Friday, November 26, 2021

27th of November

Marks Rpi Cluster continues to run 24/7. At the moment all its doing is Einstein work as Rosetta@home ran out of work.

I mentioned in my last post Einstein have a Gamma Ray Search app for arm64. All of the Pi4's are now running it along with the BRP4 app. The Gamma Ray work units use around 749MB per task so I am only running them on the Pi4's. They take 27 hours to complete.

I updated the 4 remaining compute nodes to Raspberry Pi OS based upon Debian bullseye. That leaves just one support node left to upgrade. There have been some reports of compatibility issues with bullseye on the Pi around the camera and some desktop apps. Neither of these effect me as I run mine headless (no screen or keyboard) and don't have a Raspberry Pi camera.


Sunday, November 14, 2021

Updating to bullseye

This weekend was spent updating most of the Pi's to the bullseye release. I've done all the easy to reach Pi's that are compute nodes and two of the support nodes. That leaves four compute nodes and one support node left.

The main bottleneck with the upgrades is having the compute nodes finish off all their work and the time to flash a micro SD card with the new image. I basically have one SD card ready to go and then the SD card that comes out of the Pi gets reflashed and used in the next one. I also gave them a clean.

I added another Pi3 into the cluster while I was at it. Marks Rpi Cluster now consists of:

5 x Pi3 as compute nodes
9 x Pi4 (8GB) as compute nodes
3 x Pi4 (2GB) as support nodes

The Einstein@home project have a 64 bit Gamma-ray Pulsar Search #5 app available for ARM computers. One of the users on the message boards was asking about it so I installed it on one of the Pi4's. Its looking like they are going to take 24 hours to complete but I won't know until its done.
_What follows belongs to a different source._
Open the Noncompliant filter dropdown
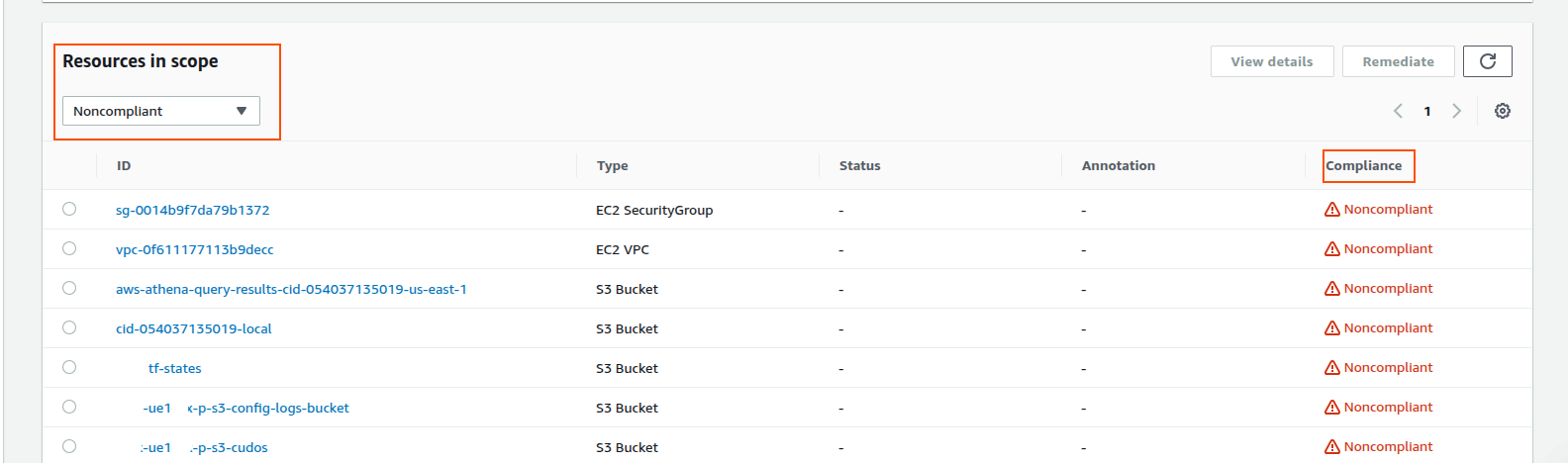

There was an optimized app that one of the users with the username N30dg-ARM developed independently to the project, but he hasn't been on the forums for a couple of years so I think he lost interest. He also developed the optimized BRP4 app that I use. Neocortix (cloud service provider) offered to port the apps for free a couple of years ago but the project wasn't interested in ARM64 apps at the time, until Apple released the M1 Mac.



Thursday, November 11, 2021

Bullseye for the Pi


Yesterday the Raspberry Pi foundation released Raspberry Pi OS based upon Debian bullseye. Debian released bullseye on the 14th of August 2021 and its taken a while for the foundation to get their release ready. The official announcement is HERE if you want to get the details straight from the horses mouth.

I've been running bullseye on my x64 based machines since August so its pretty much the same. Behind the scenes the foundation have reworked the desktop and switched to using mutter so some apps may not work correctly.

There is a possible speed boost if you have a newish Pi4. For the SoC (System on a Chip) that have the last 3 characters C0T of the Broadcom part number it will now boost to 1.8GHz, but those of you with the B0T part will only boost to 1.5GHz as before, unless you've already over clocked the Pi. The Pi400 uses the C0T part and it was already boosting to 1.8GHz.

A couple of quirks I found:

1. iptables isn't in the arm64 "lite" image. I had to installed the iptables package.

2. The boinc-client service is disabled by default so you have to start it manually. If you want it to start automatically type in the command "sudo systemctl enable boinc-client".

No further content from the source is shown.